Gelin-kaynana kavgası içimize işledi
Abone olTelevizyonlardaki gelin-kaynana çılgınlığı devam ediyor. Bu programlar zaman zaman hayata da etki ediyor. Ahmet Çavuşoğlu'nun anlattığı olay buna en güzel örnekti.
Gelin-kaynana yarışmaları çığrından çıkar bir hal aldı. Her evde
izlenen bu yarışmaların büyük reyting alması, yapımcıların hoşuna
gidiyor. Ama toplum bu programlarla çözülmelere uğruyor. Bu
programlar evimize kadar girdiler. Ahmet Çavuşoğlu'nun anlattığı
olay bizi hem güldürdü hem de düşündürdü. "Kadıncağız az
daha kaçıyormuş!" isimli yazıdan...
Bugün sizlere hakiki bir hikaye anlatacağım. Televizyondaki kaynana
programlarının doğurduğu bir hikayeyi.
Bir tanıdıkların evine yeni bir yardımcı hanım geliyor.
Bulgaristan'lı, sessiz sedasız bir gariban. Evde yatılı
kalıyor.
Yardımcının işe başladığının ertesi günü, evin hanımı sabah
uyandığı zaman, yeni yardımcısını eşyalarını ve odasını toplamış
vaziyette kapının yanında bekler buluyor.
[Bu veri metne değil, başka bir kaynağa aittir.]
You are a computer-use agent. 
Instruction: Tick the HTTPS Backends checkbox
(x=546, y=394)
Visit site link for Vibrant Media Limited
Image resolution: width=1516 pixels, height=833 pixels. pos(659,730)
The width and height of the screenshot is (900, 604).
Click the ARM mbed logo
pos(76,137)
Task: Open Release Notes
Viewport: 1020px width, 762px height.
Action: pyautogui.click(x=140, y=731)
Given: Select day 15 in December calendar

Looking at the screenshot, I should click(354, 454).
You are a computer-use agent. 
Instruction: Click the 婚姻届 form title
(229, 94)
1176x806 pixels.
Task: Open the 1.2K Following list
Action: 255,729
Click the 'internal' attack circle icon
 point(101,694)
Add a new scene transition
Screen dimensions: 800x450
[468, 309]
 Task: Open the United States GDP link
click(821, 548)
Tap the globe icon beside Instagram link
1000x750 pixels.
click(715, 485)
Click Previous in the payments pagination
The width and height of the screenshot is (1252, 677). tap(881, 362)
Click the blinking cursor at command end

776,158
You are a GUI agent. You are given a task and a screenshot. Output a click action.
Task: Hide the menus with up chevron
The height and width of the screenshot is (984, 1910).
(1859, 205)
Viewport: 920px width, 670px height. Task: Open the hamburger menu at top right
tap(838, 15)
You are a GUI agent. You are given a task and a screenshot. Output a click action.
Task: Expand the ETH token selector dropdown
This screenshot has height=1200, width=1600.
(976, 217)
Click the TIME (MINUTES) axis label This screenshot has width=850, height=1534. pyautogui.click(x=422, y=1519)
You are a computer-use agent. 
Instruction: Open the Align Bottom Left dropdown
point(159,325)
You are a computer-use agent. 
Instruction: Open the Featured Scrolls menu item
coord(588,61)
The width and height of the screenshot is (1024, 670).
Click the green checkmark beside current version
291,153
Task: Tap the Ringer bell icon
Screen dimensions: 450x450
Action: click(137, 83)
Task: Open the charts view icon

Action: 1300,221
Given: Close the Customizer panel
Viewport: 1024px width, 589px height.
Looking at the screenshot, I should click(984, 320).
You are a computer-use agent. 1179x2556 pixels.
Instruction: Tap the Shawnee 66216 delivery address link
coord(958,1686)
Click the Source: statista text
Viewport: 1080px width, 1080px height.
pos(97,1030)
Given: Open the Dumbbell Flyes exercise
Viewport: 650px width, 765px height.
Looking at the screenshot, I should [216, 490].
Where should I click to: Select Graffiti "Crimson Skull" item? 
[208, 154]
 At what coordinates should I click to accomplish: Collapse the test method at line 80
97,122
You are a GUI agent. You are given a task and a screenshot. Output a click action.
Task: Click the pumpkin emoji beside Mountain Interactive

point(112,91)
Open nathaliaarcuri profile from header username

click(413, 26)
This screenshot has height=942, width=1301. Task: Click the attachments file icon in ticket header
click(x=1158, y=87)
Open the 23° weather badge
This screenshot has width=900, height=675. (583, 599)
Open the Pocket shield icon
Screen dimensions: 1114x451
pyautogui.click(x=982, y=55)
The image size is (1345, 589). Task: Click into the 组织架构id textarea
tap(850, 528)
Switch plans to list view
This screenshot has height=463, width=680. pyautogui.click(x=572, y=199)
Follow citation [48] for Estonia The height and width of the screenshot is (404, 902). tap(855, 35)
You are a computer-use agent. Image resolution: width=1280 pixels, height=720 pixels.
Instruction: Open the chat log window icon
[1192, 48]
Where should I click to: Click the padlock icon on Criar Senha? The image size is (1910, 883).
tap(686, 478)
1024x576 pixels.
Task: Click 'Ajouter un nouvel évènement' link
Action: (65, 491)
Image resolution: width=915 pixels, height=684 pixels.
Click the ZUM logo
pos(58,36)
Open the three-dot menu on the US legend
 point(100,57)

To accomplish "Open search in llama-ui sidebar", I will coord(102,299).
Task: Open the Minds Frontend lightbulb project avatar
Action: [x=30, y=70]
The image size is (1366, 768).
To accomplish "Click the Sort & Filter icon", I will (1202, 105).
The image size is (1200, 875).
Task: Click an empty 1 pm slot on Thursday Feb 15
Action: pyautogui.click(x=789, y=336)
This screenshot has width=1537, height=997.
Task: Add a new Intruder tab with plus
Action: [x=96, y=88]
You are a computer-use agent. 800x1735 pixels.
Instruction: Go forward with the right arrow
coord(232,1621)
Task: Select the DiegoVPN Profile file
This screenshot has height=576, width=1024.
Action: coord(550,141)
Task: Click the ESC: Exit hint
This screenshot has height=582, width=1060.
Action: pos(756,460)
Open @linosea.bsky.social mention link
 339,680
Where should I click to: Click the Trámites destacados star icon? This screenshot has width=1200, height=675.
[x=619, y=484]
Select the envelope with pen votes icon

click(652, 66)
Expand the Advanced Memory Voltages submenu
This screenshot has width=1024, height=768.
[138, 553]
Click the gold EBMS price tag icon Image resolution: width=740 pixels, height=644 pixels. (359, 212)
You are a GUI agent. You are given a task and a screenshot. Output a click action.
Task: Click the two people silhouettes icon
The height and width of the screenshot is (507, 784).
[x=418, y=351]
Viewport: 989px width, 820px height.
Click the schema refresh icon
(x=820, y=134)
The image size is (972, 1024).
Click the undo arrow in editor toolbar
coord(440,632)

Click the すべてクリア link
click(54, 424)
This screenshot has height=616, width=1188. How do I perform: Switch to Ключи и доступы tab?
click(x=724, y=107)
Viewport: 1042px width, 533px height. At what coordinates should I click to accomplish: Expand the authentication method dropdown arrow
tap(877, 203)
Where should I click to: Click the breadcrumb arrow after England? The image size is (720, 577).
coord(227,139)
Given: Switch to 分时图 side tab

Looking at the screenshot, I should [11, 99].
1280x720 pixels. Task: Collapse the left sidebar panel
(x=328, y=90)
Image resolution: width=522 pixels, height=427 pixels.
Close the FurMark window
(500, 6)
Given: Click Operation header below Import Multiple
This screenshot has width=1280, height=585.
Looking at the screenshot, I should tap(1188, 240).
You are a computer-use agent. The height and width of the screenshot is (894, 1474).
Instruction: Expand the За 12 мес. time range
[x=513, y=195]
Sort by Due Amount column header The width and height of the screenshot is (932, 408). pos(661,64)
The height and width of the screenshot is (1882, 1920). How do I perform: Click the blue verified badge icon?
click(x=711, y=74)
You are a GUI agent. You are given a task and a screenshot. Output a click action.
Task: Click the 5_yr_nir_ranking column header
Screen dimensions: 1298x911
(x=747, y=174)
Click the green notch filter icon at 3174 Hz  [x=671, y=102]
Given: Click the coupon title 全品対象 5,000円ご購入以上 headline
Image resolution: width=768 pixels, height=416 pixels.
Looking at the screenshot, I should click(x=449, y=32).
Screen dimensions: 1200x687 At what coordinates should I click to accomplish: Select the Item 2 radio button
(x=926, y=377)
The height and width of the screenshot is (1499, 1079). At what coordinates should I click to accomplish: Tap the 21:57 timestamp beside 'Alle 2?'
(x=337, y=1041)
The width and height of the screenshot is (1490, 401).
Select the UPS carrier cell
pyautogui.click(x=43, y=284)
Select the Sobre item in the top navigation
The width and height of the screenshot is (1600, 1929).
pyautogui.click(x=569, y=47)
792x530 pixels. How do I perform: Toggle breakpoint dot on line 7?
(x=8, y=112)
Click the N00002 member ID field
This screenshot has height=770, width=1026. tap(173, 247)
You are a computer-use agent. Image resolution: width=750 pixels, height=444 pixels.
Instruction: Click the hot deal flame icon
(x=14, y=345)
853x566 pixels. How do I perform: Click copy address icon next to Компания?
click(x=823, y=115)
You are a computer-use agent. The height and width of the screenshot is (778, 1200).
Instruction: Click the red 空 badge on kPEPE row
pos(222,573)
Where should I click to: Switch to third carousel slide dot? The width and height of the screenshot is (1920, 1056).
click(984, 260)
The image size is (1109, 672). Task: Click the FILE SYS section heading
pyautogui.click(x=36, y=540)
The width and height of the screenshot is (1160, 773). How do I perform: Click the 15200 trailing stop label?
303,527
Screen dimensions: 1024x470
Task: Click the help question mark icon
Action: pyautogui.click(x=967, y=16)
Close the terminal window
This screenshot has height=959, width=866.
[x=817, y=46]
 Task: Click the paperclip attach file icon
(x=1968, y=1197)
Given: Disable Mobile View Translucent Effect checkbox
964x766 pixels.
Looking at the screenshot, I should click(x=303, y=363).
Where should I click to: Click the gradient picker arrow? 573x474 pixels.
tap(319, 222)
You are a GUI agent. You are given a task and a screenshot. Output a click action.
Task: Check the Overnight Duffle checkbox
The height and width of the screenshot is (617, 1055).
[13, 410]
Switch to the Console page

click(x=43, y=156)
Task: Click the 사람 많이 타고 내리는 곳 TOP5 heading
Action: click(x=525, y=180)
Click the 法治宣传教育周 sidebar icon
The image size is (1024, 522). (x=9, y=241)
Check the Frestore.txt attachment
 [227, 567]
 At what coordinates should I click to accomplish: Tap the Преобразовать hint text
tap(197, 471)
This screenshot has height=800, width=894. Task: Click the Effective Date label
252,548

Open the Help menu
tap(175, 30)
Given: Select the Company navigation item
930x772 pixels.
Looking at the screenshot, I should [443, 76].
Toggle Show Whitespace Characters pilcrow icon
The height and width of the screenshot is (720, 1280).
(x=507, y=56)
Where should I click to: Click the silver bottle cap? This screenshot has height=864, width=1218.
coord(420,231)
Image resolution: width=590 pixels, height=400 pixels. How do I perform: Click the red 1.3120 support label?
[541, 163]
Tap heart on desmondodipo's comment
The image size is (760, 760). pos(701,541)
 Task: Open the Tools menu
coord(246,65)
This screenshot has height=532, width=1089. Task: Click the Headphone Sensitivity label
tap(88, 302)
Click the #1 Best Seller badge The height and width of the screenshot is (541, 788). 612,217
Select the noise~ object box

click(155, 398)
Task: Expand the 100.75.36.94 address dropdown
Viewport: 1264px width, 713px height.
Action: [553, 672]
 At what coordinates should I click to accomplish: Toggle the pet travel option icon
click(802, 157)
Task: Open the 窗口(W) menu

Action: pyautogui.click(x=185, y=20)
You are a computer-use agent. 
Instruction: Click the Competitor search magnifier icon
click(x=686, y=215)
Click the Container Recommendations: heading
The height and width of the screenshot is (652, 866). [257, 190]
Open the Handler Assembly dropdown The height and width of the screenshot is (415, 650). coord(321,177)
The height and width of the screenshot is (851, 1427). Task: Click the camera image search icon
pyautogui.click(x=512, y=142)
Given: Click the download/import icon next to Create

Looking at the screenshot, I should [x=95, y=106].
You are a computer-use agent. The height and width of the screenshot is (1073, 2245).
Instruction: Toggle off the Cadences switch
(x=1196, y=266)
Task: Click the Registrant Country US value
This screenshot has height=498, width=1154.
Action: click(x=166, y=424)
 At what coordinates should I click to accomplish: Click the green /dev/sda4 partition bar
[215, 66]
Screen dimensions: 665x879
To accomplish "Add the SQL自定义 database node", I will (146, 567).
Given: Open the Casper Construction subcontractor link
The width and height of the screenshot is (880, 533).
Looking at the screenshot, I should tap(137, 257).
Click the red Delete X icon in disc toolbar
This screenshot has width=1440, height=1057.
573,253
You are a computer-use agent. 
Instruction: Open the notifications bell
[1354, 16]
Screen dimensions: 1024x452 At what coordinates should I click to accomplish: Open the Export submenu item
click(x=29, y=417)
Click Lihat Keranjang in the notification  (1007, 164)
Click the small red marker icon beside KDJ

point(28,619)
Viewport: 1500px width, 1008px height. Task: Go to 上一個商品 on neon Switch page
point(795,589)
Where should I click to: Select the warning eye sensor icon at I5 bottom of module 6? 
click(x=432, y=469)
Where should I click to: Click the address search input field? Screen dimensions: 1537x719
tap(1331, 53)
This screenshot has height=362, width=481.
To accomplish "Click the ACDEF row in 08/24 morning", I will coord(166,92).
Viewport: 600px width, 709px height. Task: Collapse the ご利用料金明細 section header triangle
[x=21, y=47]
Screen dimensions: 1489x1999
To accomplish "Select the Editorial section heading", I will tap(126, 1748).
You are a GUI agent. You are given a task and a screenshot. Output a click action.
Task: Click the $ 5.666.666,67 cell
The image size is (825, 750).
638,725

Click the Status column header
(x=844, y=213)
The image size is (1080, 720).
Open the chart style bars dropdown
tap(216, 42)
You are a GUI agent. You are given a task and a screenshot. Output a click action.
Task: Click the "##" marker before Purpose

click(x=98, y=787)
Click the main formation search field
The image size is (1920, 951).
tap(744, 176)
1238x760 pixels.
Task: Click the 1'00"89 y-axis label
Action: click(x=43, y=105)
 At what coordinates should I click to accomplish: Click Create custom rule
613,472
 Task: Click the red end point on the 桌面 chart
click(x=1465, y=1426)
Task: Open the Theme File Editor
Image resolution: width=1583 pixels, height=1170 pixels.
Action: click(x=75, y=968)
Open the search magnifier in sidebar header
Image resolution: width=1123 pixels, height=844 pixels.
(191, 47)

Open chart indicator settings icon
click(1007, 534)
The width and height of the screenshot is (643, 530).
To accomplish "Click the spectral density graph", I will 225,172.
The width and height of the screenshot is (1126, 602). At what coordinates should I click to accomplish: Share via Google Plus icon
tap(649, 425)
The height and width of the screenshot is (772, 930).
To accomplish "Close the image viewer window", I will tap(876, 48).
Evin hanımı 'Hayrola kızım? Ne oldu?' diye soruyor. Yardımcı da
endişeli bir surat ile 'Annem hastalanmış, memlekete dönmem lazım'
diyor.
Hanım üzülüyor, kadına yardım çarelerini düşünürken birden aklına,
kadının İstanbul'da başka bir evde çalışan kardeşi geliyor ve onu
telefon ile arıyor.
Anlaşılıyor ki kardeşin, annesinin hastalığından haberi yok. Evin
hanımı şüpheleniyor, evde bulunan bir arkadaşı ile beraber
yardımcıyı sıkıştırmaya başlıyorlar. Ve sonunda kadın ağlayarak
şunları anlatıyor 'Benim annem hasta falan değil. Dün gece odanızda
arkadaşınıza 'Ben bu kadını geberteceğim, duvarlara vurup
parçalayacağım' dediniz. Ben de korkumdan odama kilitlendim ve
sabaha kadar çıkmadım. Şimdi de gitmek isityorum.'
Evin hanımı ve arkadaşı kulaklarına inanamıyorlar. Çünkü gece böyle
bir konuşma geçmemiş, ayrıca hanım, yeni yardımcısından memnun. Ama
kadına ne deseler nafile, hem ağlıyor hem de 'Beni öldüreceksiniz.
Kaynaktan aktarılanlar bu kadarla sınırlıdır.